:: EXERCISE PASSAGE ::

Manager of Kentucky KFC Yum! Center Files Whistleblower Lawsuit

The KFC Yum! Center was opened in Louisville, Kentucky with much fanfare in October 2010. Ted Nicholson, general manager of the arena, took part in the excitement and was set to manage the arena through numerous upcoming venues, including the NCAA Tournament this year. Then in February 2012, Harold Workman, president of the Kentucky State Fair Board (KSFB), fired him, much to the surprise of the rest of the fair board and Mr. Nicholson himself. The KSFB chairman tried to get him reinstated to his position, but was unsuccessful. The University of Louisville then hired him to oversee the NCAA Tournament, which appeared to be successful.

With the tournament over, Mr. Nicholson has focused his energy on seeking justice for his alleged wrongful termination. On April 27, 2012, he filed a whistleblower lawsuit against KSFB. A whistleblower is someone who reports a company for a variety of reasons, including illegal activities, mismanagement of funds, corruption, and health or safety violations. This information may be divulged to someone else within the company, an outside person, or law enforcement. If the company retaliates against the whistleblower in any way, including termination, the whistleblower can file a lawsuit. Whistleblowers in Kentucky are protected by federal laws as well as the Kentucky Whistleblower Act. This state act protects employees who divulge information to the proper authorities. It does not allow employees to share confidential or incorrect information, and it gives employers the right to find out what information the employee has shared. Employees who share incorrect information can face disciplinary action.

According to the lawsuit, Mr. Nicholson believes he was retaliated against after telling an outside consultant about some of the issues the arena was having and attributing them to Mr. Workman. The consultant had been hired to review the operation of the arena and Nicholson states his answers to the firm's questions were "honest and sincere." He claims that numerous unqualified employees were hired because they were acquainted with the fair board president and events that were not profitable continued to be booked. When the negative report came back from the consultant, Nicholson claims he was reprimanded by Mr. Workman and ultimately terminated because of it in February. The board president has announced his plan to retire at the end of the year.

:::

### PROBLEMS TO WORK ON
1. Can you output the part of the KFC Yum! Center lawsuit article between "According to the" and "of the year.", inclusive, word for word?
2. How would you summarize the KFC Yum! Center lawsuit article in two sentences?
3. Answer these questions about the KFC Yum! Center lawsuit article:
(a) When was the arena opened?
(b) Who hired Nicholson to oversee the NCAA Tournament?
(c) What does the board president plan to do at the end of the year?

:: DATASET ENTRIES ::

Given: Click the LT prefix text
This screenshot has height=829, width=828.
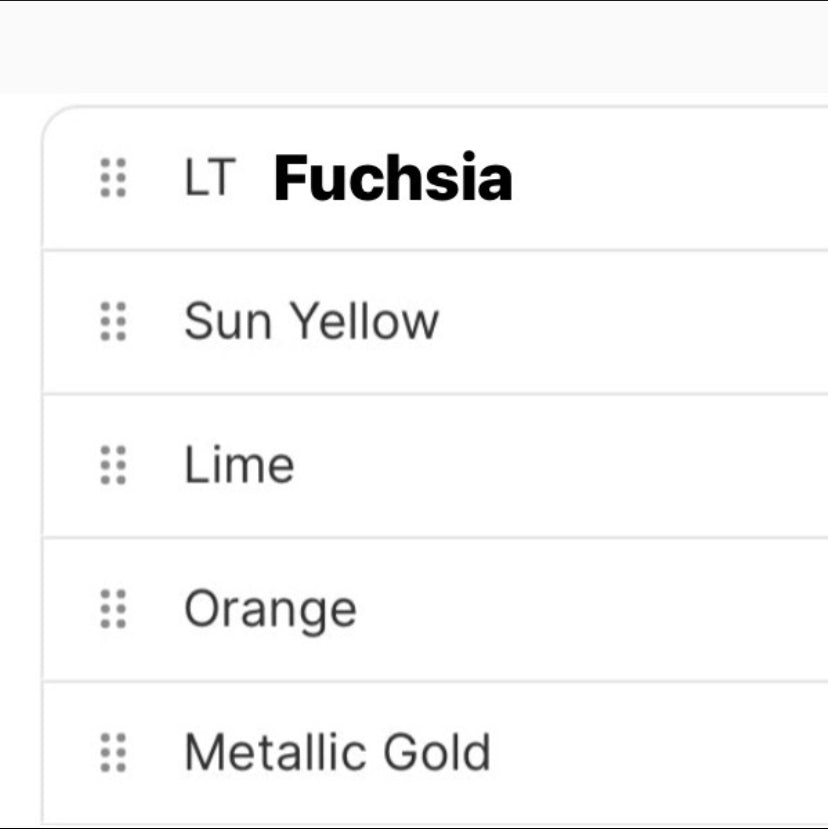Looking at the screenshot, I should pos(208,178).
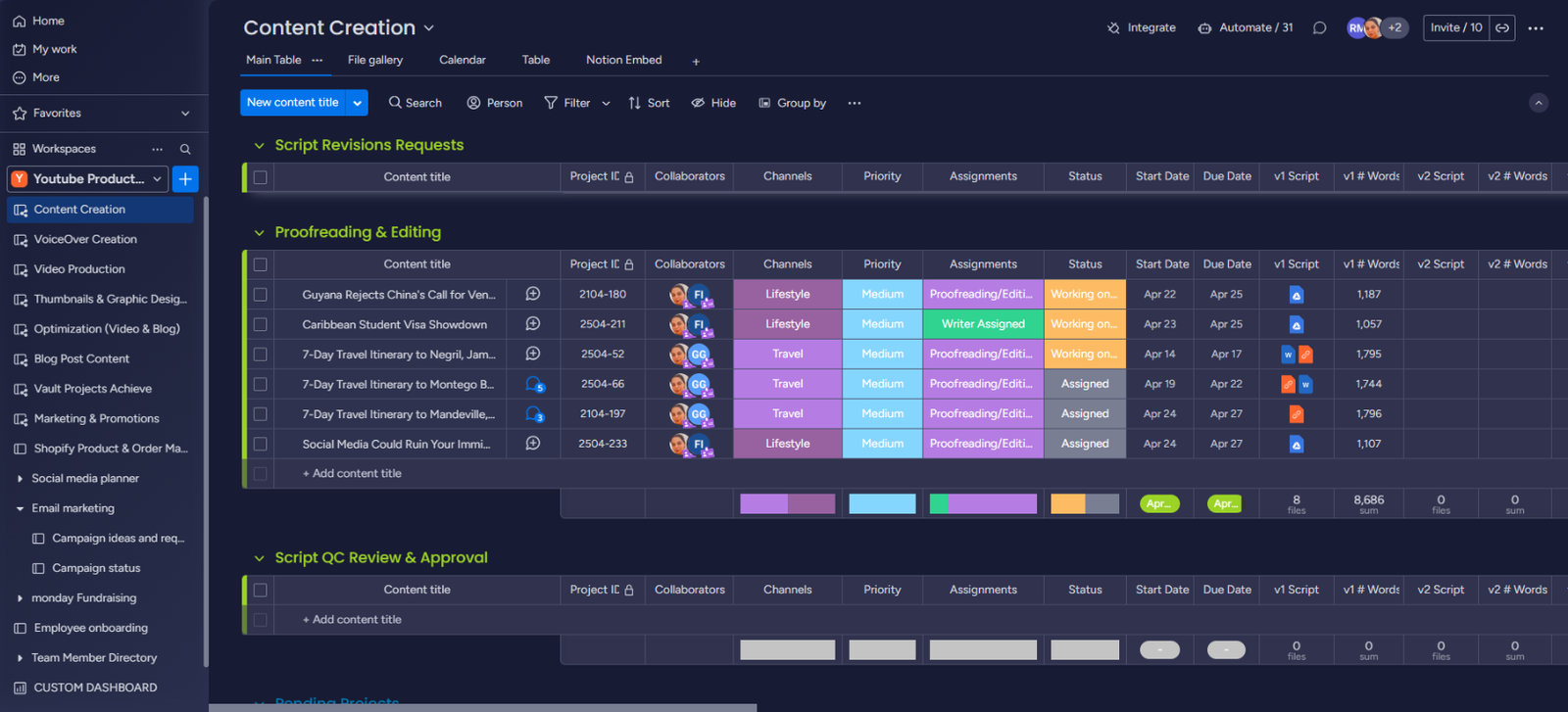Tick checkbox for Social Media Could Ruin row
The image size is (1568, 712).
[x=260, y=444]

:::
:: DATASET ENTRIES ::

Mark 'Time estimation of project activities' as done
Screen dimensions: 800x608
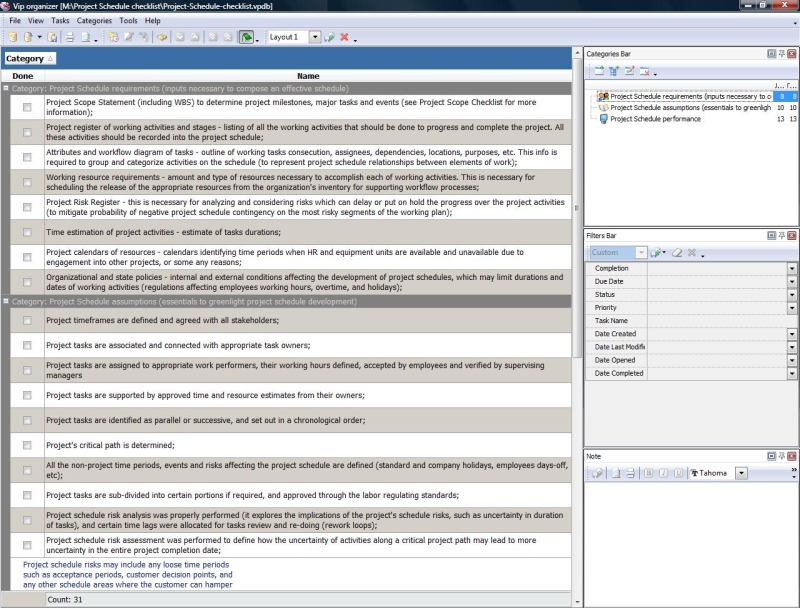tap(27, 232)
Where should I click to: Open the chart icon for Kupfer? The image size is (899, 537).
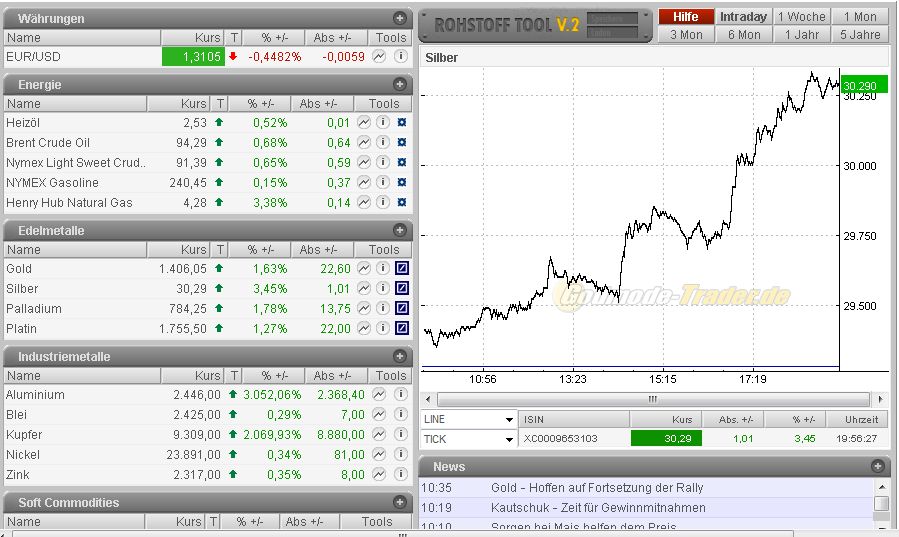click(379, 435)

:::
:: DATASET ENTRIES ::

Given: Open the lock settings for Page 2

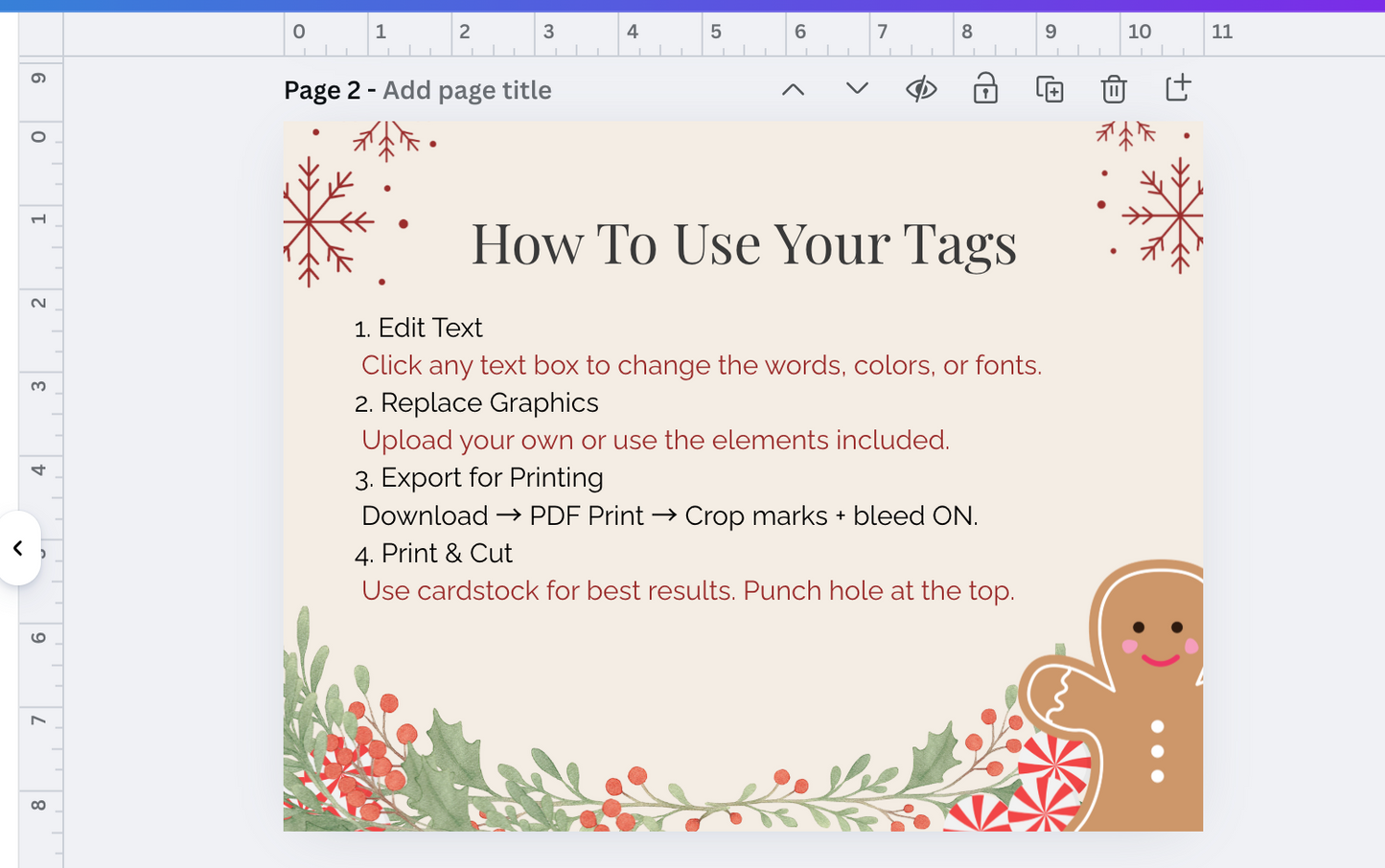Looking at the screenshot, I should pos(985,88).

:::

### SOLUTIONS IN ORDER
1.
According to the lawsuit, Mr. Nicholson believes he was retaliated against after telling an outside consultant about some of the issues the arena was having and attributing them to Mr. Workman. The consultant had been hired to review the operation of the arena and Nicholson states his answers to the firm's questions were "honest and sincere." He claims that numerous unqualified employees were hired because they were acquainted with the fair board president and events that were not profitable continued to be booked. When the negative report came back from the consultant, Nicholson claims he was reprimanded by Mr. Workman and ultimately terminated because of it in February. The board president has announced his plan to retire at the end of the year.

2. Ted Nicholson, general manager of the KFC Yum! Center in Louisville, was fired in February 2012 by Kentucky State Fair Board president Harold Workman, and on April 27, 2012, he filed a whistleblower lawsuit against the board. The lawsuit says he was retaliated against after telling an outside consultant reviewing the arena about problems he attributed to Workman, including the hiring of unqualified employees acquainted with Workman and the continued booking of unprofitable events.

3.
(a) October 2010
(b) The University of Louisville
(c) Retire